Not this time. This time, they were banging on my door.
"Mr. Blackwood!" the Coca-Cola rep shouted, slamming his hand on my desk. "Money is no object! We want the Title Sponsorship!"
"Ha!" The Pepsi guy sneered from the doorway. "Whatever Coke bids, we'll double it!"
"Gentlemen, please," the Ford executive interrupted, adjusting his tie. "We aren't backing down. We want the cars in the shot."
Even my old friends showed up.
"Zane," the Microsoft rep said, sweating a little. "We are partners in ICQ. You have to save a spot for us."
And then there was the bald head of Jeff Bezos, gleaming under the office lights. "Zane! We're old friends! Amazon needs a spot!"
I sat back, steepling my fingers. On the outside, I looked calm, cool, like a shark in a suit.
'Inside? Inside I am doing the Macarena.'
This was sweet, sweet cash.
The Result:
Title Sponsor.
5 verbal ads.
3 product placements.
Total Revenue: $120 Million.
People at NBC and FOX were green with envy. $120 million for a new show on a small network?

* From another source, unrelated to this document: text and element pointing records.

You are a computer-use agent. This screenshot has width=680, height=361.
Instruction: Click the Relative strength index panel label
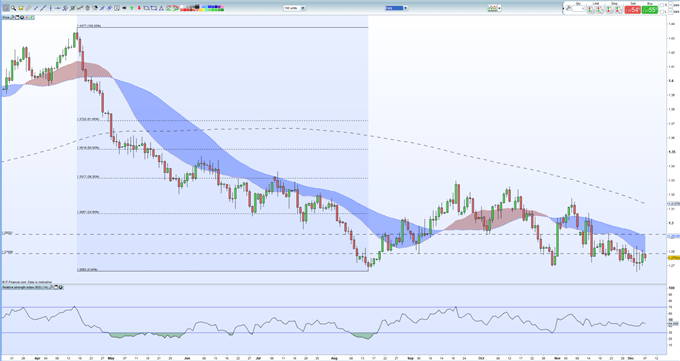pyautogui.click(x=25, y=287)
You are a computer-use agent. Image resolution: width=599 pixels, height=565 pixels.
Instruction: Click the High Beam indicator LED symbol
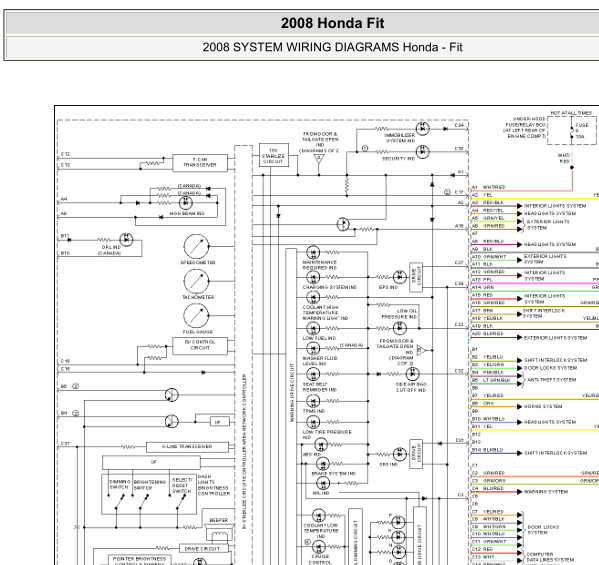(186, 202)
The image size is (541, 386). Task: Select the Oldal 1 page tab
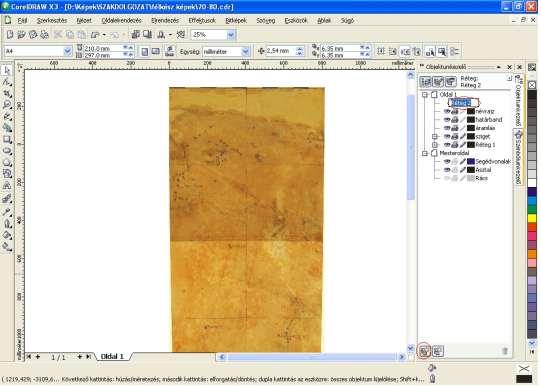112,356
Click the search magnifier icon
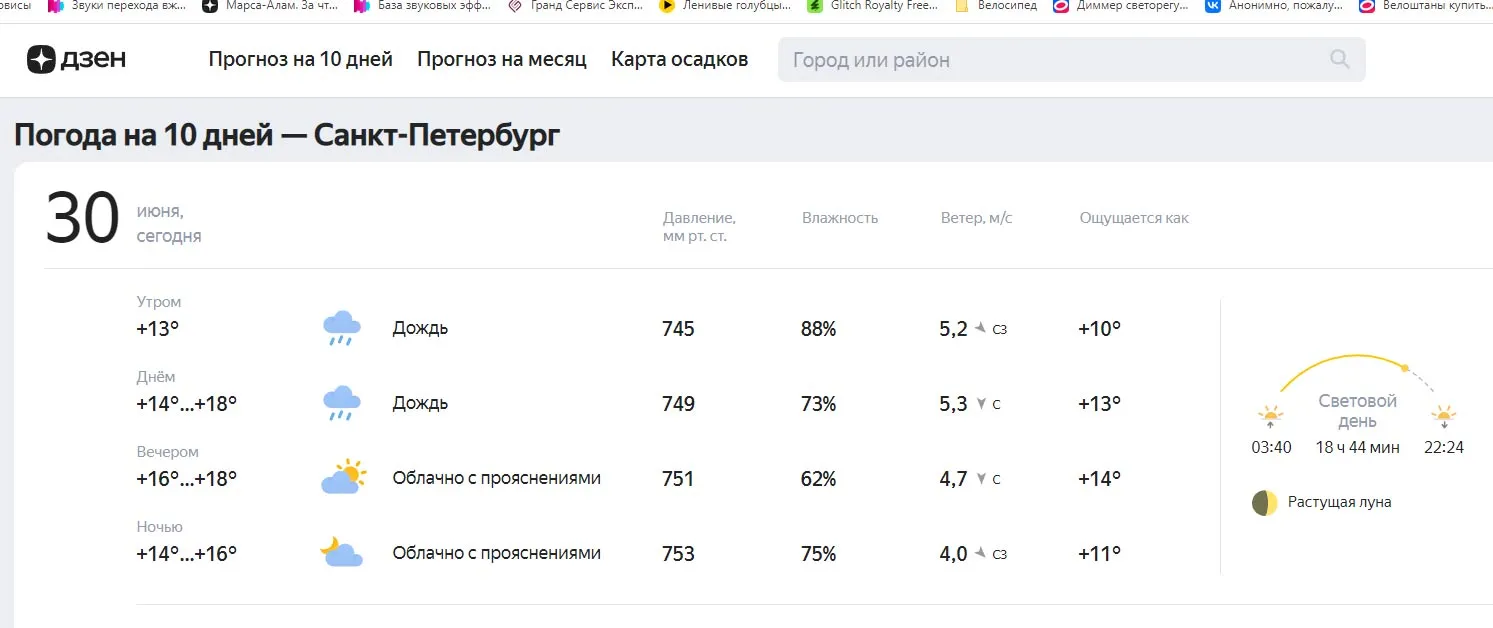This screenshot has height=628, width=1493. (x=1338, y=59)
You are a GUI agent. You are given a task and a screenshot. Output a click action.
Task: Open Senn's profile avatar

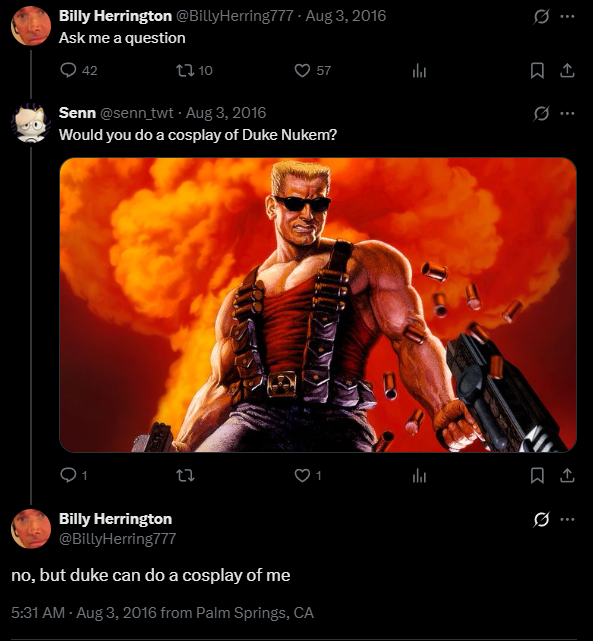(x=31, y=123)
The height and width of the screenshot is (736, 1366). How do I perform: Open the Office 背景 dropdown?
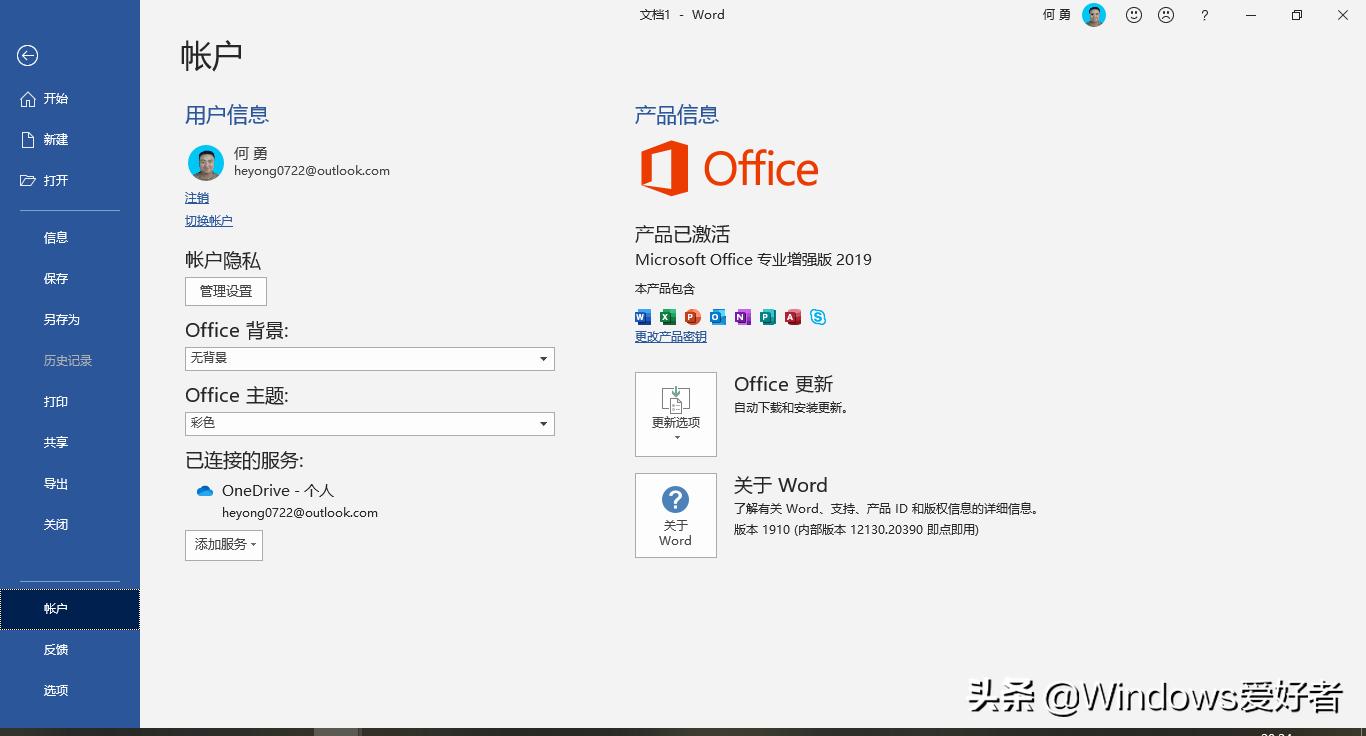tap(369, 358)
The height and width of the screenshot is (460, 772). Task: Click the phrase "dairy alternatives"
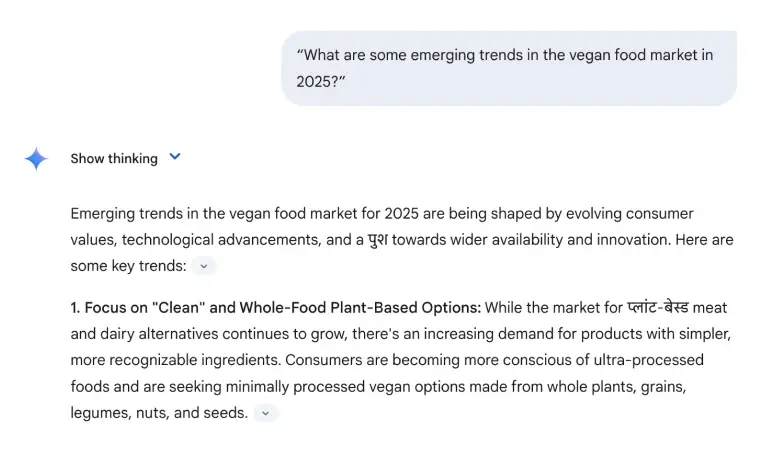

It was unheard of.
"But Zane," my assistant Alexander warned, looking at the contracts, "these terms are strict. If the ratings drop below 2.2%, we have to give the money back."
I laughed. "And if they go above 2.8%?"
"They pay us a bonus."
"Then start counting the bonus money, Alex," I grinned. "I'm not aiming for 2.8%. I'm aiming for 3%."
I knew the future. In my old life, season four—the worst season—had a 2.4% rating. This was Season One. The novelty alone would carry us.
The Contestants.
While I was counting money, the 200 lucky winners were sweating bullets.
In a cheap motel room: A young man named Marshall Mathers (Eminem) was pacing the floor. He hadn't slept in three days. The floor was covered in crumpled paper. 'One shot,' he thought, his pen scratching violently against the notebook. 'I have one shot to make them listen. If I mess this up, it's back to the trailer park.'
In Texas:Beyoncé grabbed her friends' hands. Destiny's Child stood in a circle, heads bowed. "We don't miss a step," she whispered, her eyes burning with a scary kind of focus. "The championship is ours. No mistakes."
And elsewhere... A chubby, bearded guy named Zach Galifianakis was practicing jokes in a mirror, looking terrified. A funny guy named Michael Peña was trying to stop his hands from shaking.
And a 7-year-old girl named Jennifer Lawrence? She was bouncing off the walls, tripping over her own feet, and laughing maniacally while her parents tried to get her into a dress.
They were ready. I was ready.
But as the clock ticked down to the premiere, a phone call shattered the peace in my office.
"Boss," Victor's voice was tight. Panicked.
"What is it?" I asked, sitting up straight.
"It's David Hasselhoff," Victor whispered. "He... uh... he's stuck."
"Stuck?"
"In the bathroom. The lock jammed. And the show goes live in twenty minutes."
I stared at the phone.
'Seriously? The Hoff is trapped in a toilet?'
"Get an axe," I ordered, grabbing my jacket. "I'm coming down there."